The path travelled by the Cuomo Foundation for the past twenty years has allowed over 48,000 students in India to have access to quality academic education in the 7 school complexes built and supported by our organisation.
The “Alfredo Cuomo Scholarship” has additionally assisted over 500 young Indian students pursue further education to improve their professional development and personal life in general.
550 young individuals identified by the Monaco Red Cross have benefited from the scholarship programme funded by the Cuomo Foundation and have been able to access diploma courses to realise their dreams.
1,000 patients have been successfully operated at the Cuomo Cardio Paediatric Centre in Dakar, thanks to the financial, human, and personal investment of the Foundation’s team in saving lives.
49 Borewells have been rehabilitated and/or built in Burkina Faso, to help populations affected by war and an unsustainable climate environment.
Numerous artists have been launched into the world of culture through cultural initiatives carried out, particularly in Monaco and Italy.
Hundreds of young people with disabilities have found a place of respite in Annot, where, along with their caregivers, they have been able to catch their breath thanks to teams and facilities adapted to their needs.
23 PhD scholars have carried out research which has contributed to our understanding of climate change, with the Cuomo Foundation providing financial support through a partnership between the Prince Albert II Foundation, the IPCC, and the Cuomo Foundation.
Despite this progress, it is evident that it is not enough.
These meaningful and compassionate projects are like lifebuoys thrown into the sea during a shipwreck, but their number is insufficient, randomly distributed and who survives?

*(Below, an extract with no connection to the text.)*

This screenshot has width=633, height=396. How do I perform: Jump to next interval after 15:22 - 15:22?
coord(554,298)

How can we be even more efficient in our decisions and actions, given that we cannot respond favourably to all requests?
This is the question to which we must build answers, adapted to the challenges of today, with discernment.

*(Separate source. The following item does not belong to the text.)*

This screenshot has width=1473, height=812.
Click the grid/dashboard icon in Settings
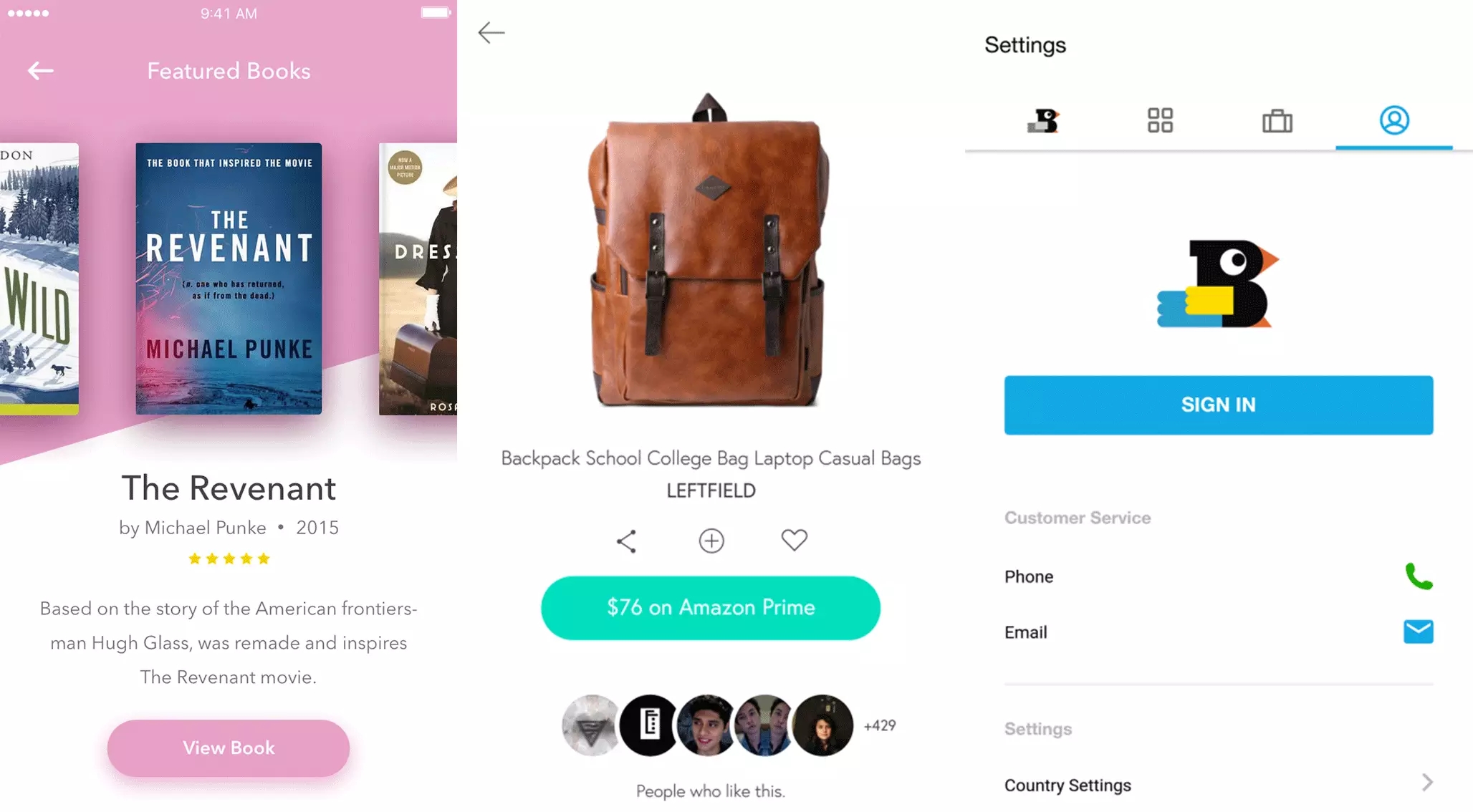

The crisis caused by COVID has momentarily overshadowed a major challenge, which is that of our destiny and that of future generations: the children of our children, the children of our loved ones, our friends, our neighbours, our enemies today, and perhaps allies tomorrow.
This destiny is being teased by the unknown danger of climate change, which is being alerted here and there but has so far failed to make us put aside our divisions. Ultimately, it confronts a rather common attitude: the belief that crises, which shape history, only happen to others, somewhere else, or at least not immediately—after me, the thaw...

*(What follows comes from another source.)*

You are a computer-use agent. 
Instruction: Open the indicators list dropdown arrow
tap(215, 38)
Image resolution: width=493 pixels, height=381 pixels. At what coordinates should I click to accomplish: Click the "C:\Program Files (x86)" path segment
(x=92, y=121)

A team of scientists from the University of Lausanne (UNIL) published in the journal “Global Environmental Change” the results of a study conducted through the analysis of 50,000 scientific publications on climate change in 2020.
The study reveals that when the media highlights future disasters in a “distant geographical or temporal space” it only triggers “limited mobilization”. One reason for this could be that our survival instinct seems to be programmed to react to imminent and close risks.
Several ways to change this observation would involve “not confining the climate emergency to the environmental section” but making it a cross-cutting issue and awakening vibrant energies by multiplying experimentation and “test” solutions.
For more than a decade, the President and Board of Directors of the Cuomo Foundation have been committed to this transformation because they recognize that climate challenges require us to take significant steps to protect and promote biodiversity, which includes ourselves.
Vertical actions that can quickly change certain critical situations would be an excellent complement to achieve an effective strategy.
Access to and development of knowledge and education appear to be fundamental tools for influencing the foreseeable future.
These two visions, short-term and medium-term, should be founded on ideals that can survive the test of time and storms.